A little Tomoka mojo

The daughter and I fished Tomoka Basin this morning as the
fog burned off. Launched at the State Park and eased into the
wheel ditches along the northern shoreline. Time to find out
if the Slipper has any mojo. We went as far up and in as we
could get, and killed the engine. Maneuvered the slipper into
a side ditch to turn around, using the kayak paddle, then started
paddling back out. As we went, we were herding fish ahead of us.
Gina was casting fresh frozen shrimp on a circle hook into every
shadow and indent in the shoreline. I kept the Slipper centered in
the waterway and eased us back towards open water. The wheel ditch
bank to bank, was the same width as the kayak paddle is long.
After 10 minutes or so of paddling, Gina dropped a shrimp in a mullet
swirl and on the retreive picked up the Slipper's first redfish.










A little farther along at one of the intersecting ditches She
dropped her bait on top of another small red.










I finally got to make a few casts as the wheel ditch widened out,
and got to tussle with a few ladyfish. Then I got to play with a small red.

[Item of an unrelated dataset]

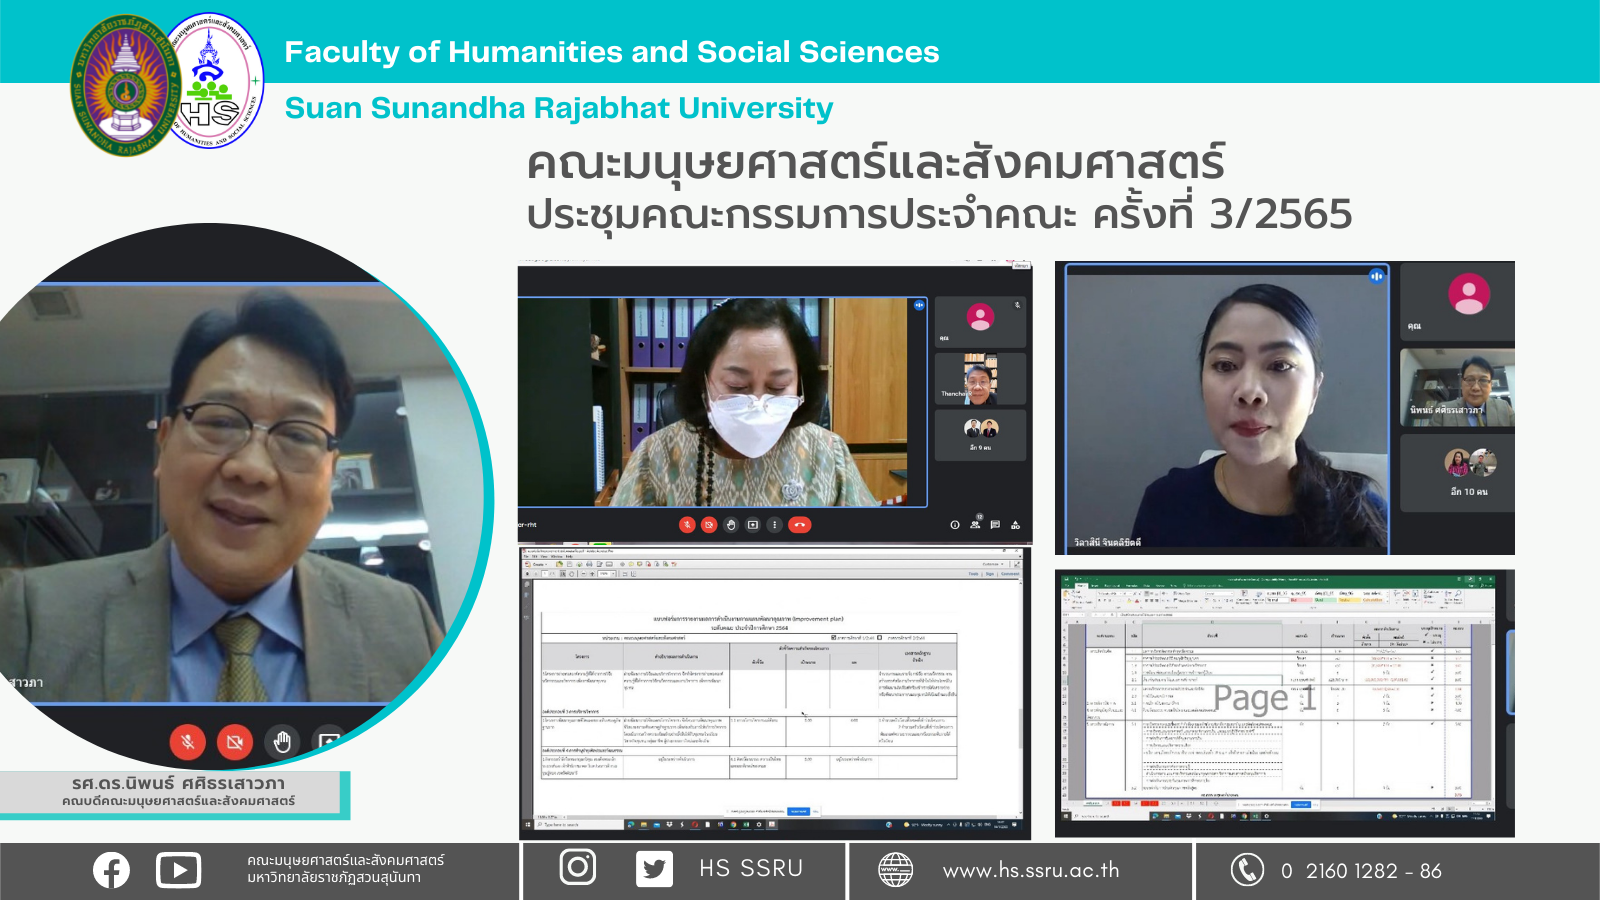Open the Meet chat icon
The height and width of the screenshot is (900, 1600).
tap(995, 524)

At the end of 2 hours of fishing and exploring, in places we could
never get to before, we caught 7 reds, 4 whiskered trout, 3 ladyfish
and an assortment of blue crabs, small stingrays and puffers.
The Grass Slipper appears to have a little mojo. She definitely
gets back in the skinny with them. She had mud, slime, twigs,
salt and cheeto's all over her. We burned about a pint of gas.
Most of that, I think, running in the rinse bucket, afterwards.


----------



## Canoeman (Jul 23, 2008)

Good job fishing with your daughter. My granddaughter will be ready for that in about 2 years. 

I like the self portrait in the second photo.


----------



## phishphood (Dec 15, 2006)

Way to go Brett. Nice job.


----------



## Green_Hornet (Nov 1, 2008)

The first of many good times!
Looks like your in for a whole lotta fun!


----------



## tom_in_orl (Dec 9, 2006)

Great stuff! Thanks for sharing.


----------



## HaMm3r (Dec 11, 2006)

It's about time the slipper got some slippery stuff on her! [smiley=1-thumbsup1.gif] Nice work!


----------



## B.Lee (Apr 29, 2008)

Dat a boy! After a couple shakedown runs, you put some fish in the boat. I hoped you dabbed a few of those reds on the boat to get some slime on it!

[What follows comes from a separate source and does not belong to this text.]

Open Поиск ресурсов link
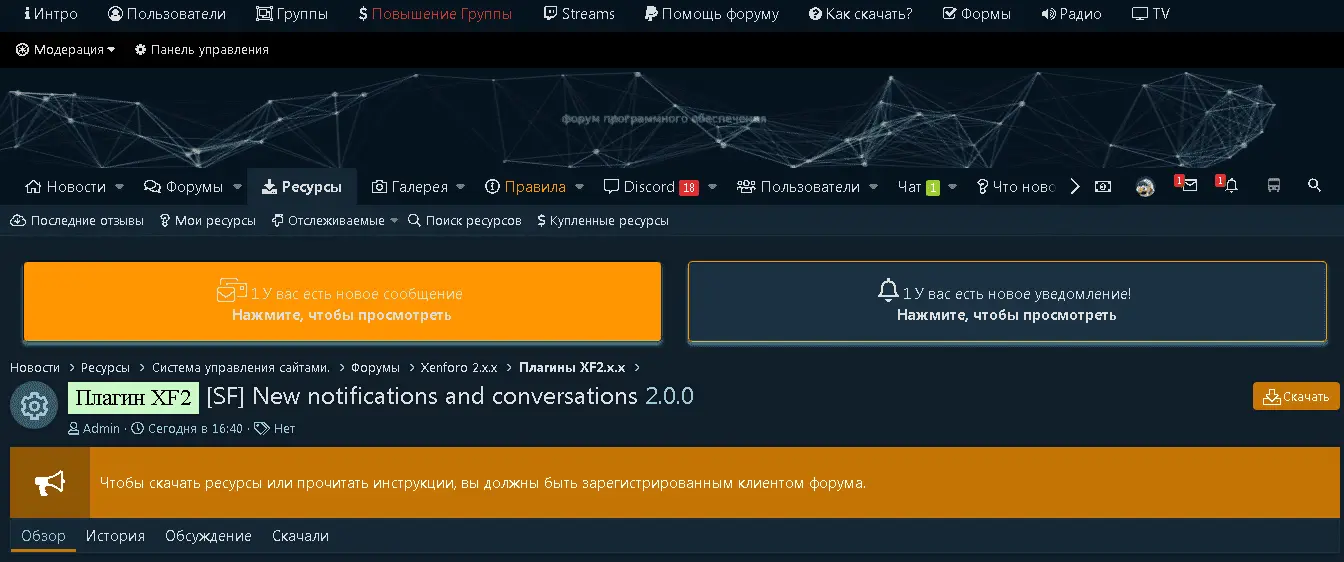 coord(465,221)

How does she run with the five horse on it and the two of you in it? It ought to cruise along on plane ok, huh?


----------



## Brett (Jul 16, 2008)

The Nissan 5 hp pushes the Slipper at 1/4 throttle at 5 mph,
Anything above that and the prop ventilates. The engine has
such a minimal cavitation plate that the prop tips spin a hole
in the water as soon as the bow starts to come up. I expected
this, the engine was designed as a sailboat kicker. But, since
the basin is a manatee zone, doesn't matter how fast I want
to go, it's a no wake zone anyhow. Gina was happy with it,
we went so far back in the marsh that we were pushing the
water in with us. Low tide and the Slipper kept right on going,
Cedar trees on both banks and we slid under them. Much better
adventuring than my old square tail canoes. The long kayak paddle
made ditch fishing too easy. 2 people on the casting decks and
no problems. At the ramp and in the parking lot, where we stopped
for lunch, people stop, lean on the hull and ask questions.
A couple of the old timers wouldn't let me go, the Slipper reminded
them of the old wood boats they had when they were young.


----------



## JRH (Mar 18, 2007)

That's great! Looks the the water levels were really low back in there.


----------



## Brett (Jul 16, 2008)

Low tide is the best time to fish mosquito creeks.
The main channel is the deepest, and the side creeks
run dry at low tide. All the fish move into the holes
in the main ditch to wait for the incoming tide.
Makes finding the fish predictable, but you
have to be able to float skinny to get to them.
As the tide comes in, the fish move back into the marsh
and spread out, making them hard to find.
That's why we only fished for 2 hours.
An hour each side of low tide.


----------



## Kemo (Jun 22, 2008)

Great day, Brett. Looks like you had a great time. I hope to get out there tomorrow. Gongrats. [smiley=1-beer-german.gif]

Kemo


----------



## deerfly (Mar 10, 2007)

ok, so this was the maiden voyage eh mate?  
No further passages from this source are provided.